Director: Alfred Hitchcock

País: Estados Unidos

Género: Suspenso / Thriller / Espionaje

Estética

Mucho más clásica y hollywoodense que la versión de 1934.

La fotografía es más elegante, los escenarios más amplios y la producción mucho más refinada.
Todo se siente más controlado y más “cinematográfico”.

La presencia de James Stewart le da inmediatamente una identidad reconocible al film.

Su forma de actuar aporta humanidad y vulnerabilidad al personaje.

Guion

La historia mantiene la misma estructura básica:

una familia común se ve accidentalmente involucrada en un complot internacional y su hijo es secuestrado para obligarlos a guardar silencio.

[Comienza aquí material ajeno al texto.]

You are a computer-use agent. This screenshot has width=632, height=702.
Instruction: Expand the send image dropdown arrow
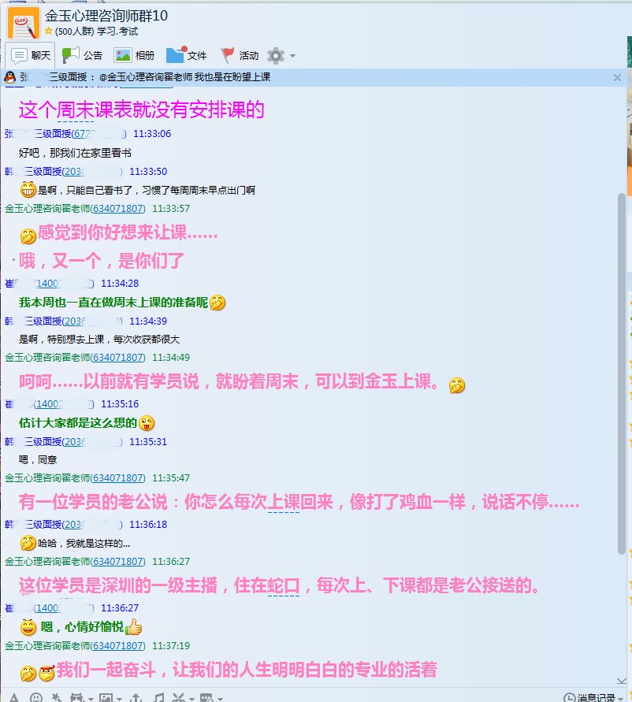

Sin embargo, esta versión pone más énfasis en:

la relación familiar
el matrimonio
la angustia emocional de los padres

La trama de espionaje funciona más como contexto para el drama humano.

Personajes

Dr. Ben McKenna — James Stewart
Jo McKenna — Doris Day
Louis Bernard — Daniel Gélin

James Stewart aporta el típico hombre común hitchcockiano, racional pero vulnerable.

Doris Day sorprende porque debajo de su imagen más luminosa transmite una angustia bastante convincente.

Ritmo

Más pausado y elaborado que la versión de 1934.

La película se toma más tiempo para desarrollar a los personajes y construir el suspenso.

Mensaje

La película sigue trabajando la idea del ciudadano común atrapado en un conflicto mucho mayor que él.

Pero aquí el foco está más puesto en la familia:

el peligro no destruye solamente la seguridad física,
sino también la estabilidad emocional del hogar.

La artificialidad

A diferencia de la versión de 1934, esta remake se siente más construida.

Todo es:

más prolijo
más elegante
más clásico

Y justamente por eso pierde parte de la crudeza e inquietud de la original británica.

La película de 1934 transmite una sensación más espontánea y peligrosa.

La de 1956 parece más controlada por la maquinaria hollywoodense.

Originalidad

Más que innovar, perfecciona.

Hitchcock toma su propia película y la rehace con mayores recursos técnicos y narrativos.

La secuencia del Albert Hall es extraordinaria en términos de construcción del suspenso.

Aquí Hitchcock ya domina completamente su lenguaje cinematográfico.

Opinión personal

Es una película muy sólida y claramente más sofisticada que la original.

La presencia de James Stewart le da un sello inmediatamente reconocible y muy efectivo.

Sin embargo, la versión de 1934 conserva algo que esta pierde:

una sensación más auténtica de peligro y desamparo.

La remake funciona mejor como gran thriller clásico.

La original funciona mejor como experiencia inquietante.

Y justamente esa diferencia muestra algo interesante sobre Hitchcock:

con el tiempo perfeccionó su técnica…
pero a veces, en el proceso, perdió algo de la aspereza y rareza de sus primeras películas.